→ **BRIEF A**:
According to the DLab guide, where is the Log Out link?
→ **BRIEF B**:
Copy the DLab guide text between "DLab is an essential" and "easy-to-use Web Interface.", inclusive.
→ **BRIEF C**:
List every login error message that appears in the DLab guide.

→ **PASSAGE TO READ**:
****************************************

DLab is an essential toolset for analytics. It is a self-service Web Console, used to create and manage exploratory environments. It allows teams to spin up analytical environments with best of breed open-source tools just with a single click of the mouse. Once established, environment can be managed by an analytical team itself, leveraging simple and easy-to-use Web Interface.
Setting up analytical environment and managing computational power
As soon as DLab is deployed by an infrastructure provisioning team and you received DLab URL, your username and password – open DLab login page, fill in your credentials and hit Login.
DLab Web Application authenticates users against:
- OpenLdap;
- Cloud Identity and Access Management service user validation;
Login error messages | Reason |
---|---|
Username or password are not valid | The username provided: doesn’t match any LDAP user OR there is a type in the password field |
Please contact AWS administrator to create corresponding IAM User | The user name provided: exists in LDAP BUT: doesn’t match any of IAM users in AWS |
Please contact AWS administrator to activate your Access Key | The username provided: exists in LDAP BUT: IAM user doesn’t have a single Access Key* created OR IAM user’s Access Key is Inactive |
* Please refer to official documentation from Amazon to figure out how to manage Access Keys for your AWS Account: http://docs.aws.amazon.com/general/latest/gr/managing-aws-access-keys.html
To stop working with DLab - click on Log Out link at the top right corner of DLab.

****************************************

→ **PROVIDED DATA**:
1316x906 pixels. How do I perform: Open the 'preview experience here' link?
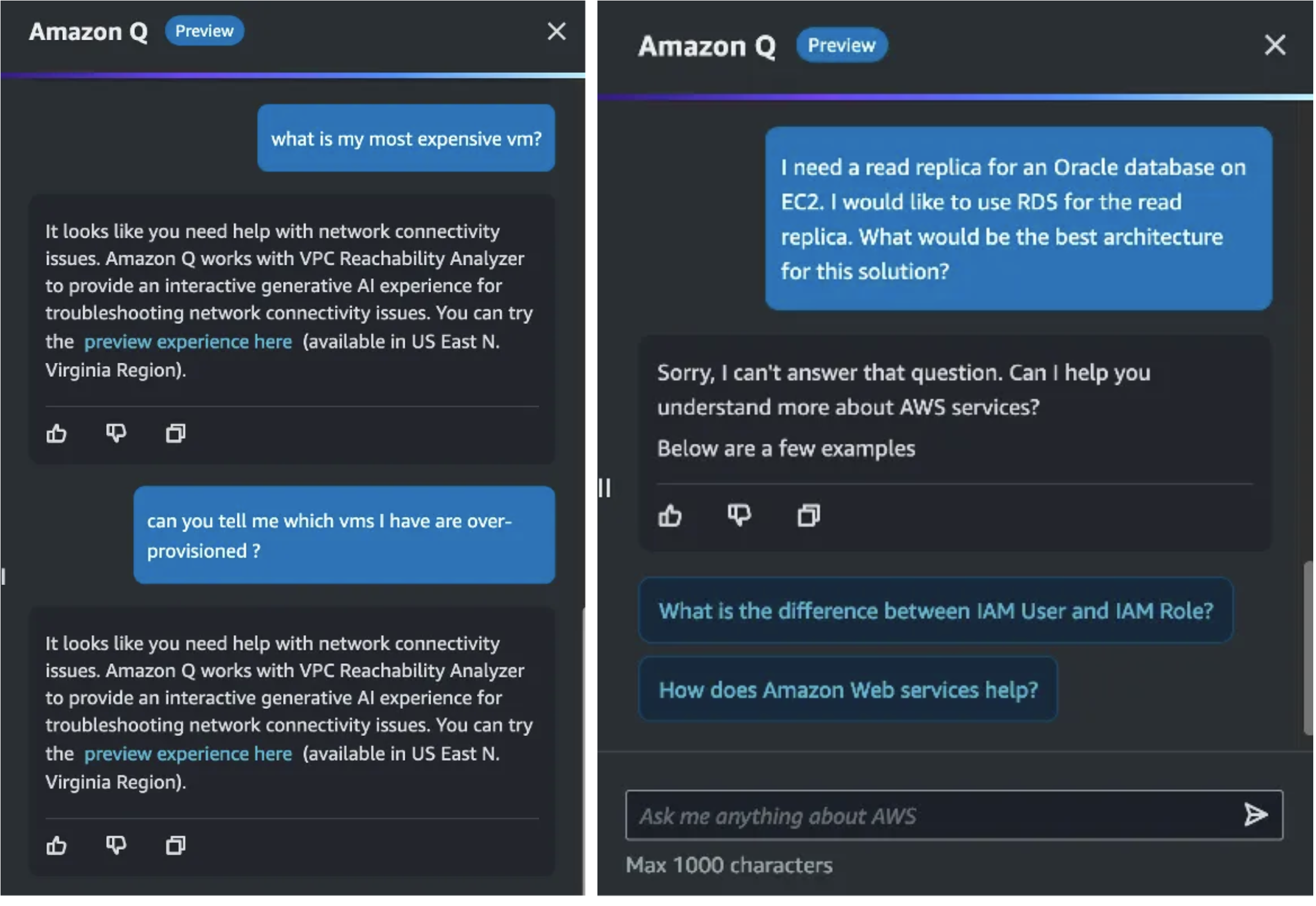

****************************************

→ **RIGHT ANSWER A**:
At the top right corner of DLab.

→ **RIGHT ANSWER B**:
DLab is an essential toolset for analytics. It is a self-service Web Console, used to create and manage exploratory environments. It allows teams to spin up analytical environments with best of breed open-source tools just with a single click of the mouse. Once established, environment can be managed by an analytical team itself, leveraging simple and easy-to-use Web Interface.

→ **RIGHT ANSWER C**:
- Username or password are not valid
- Please contact AWS administrator to create corresponding IAM User
- Please contact AWS administrator to activate your Access Key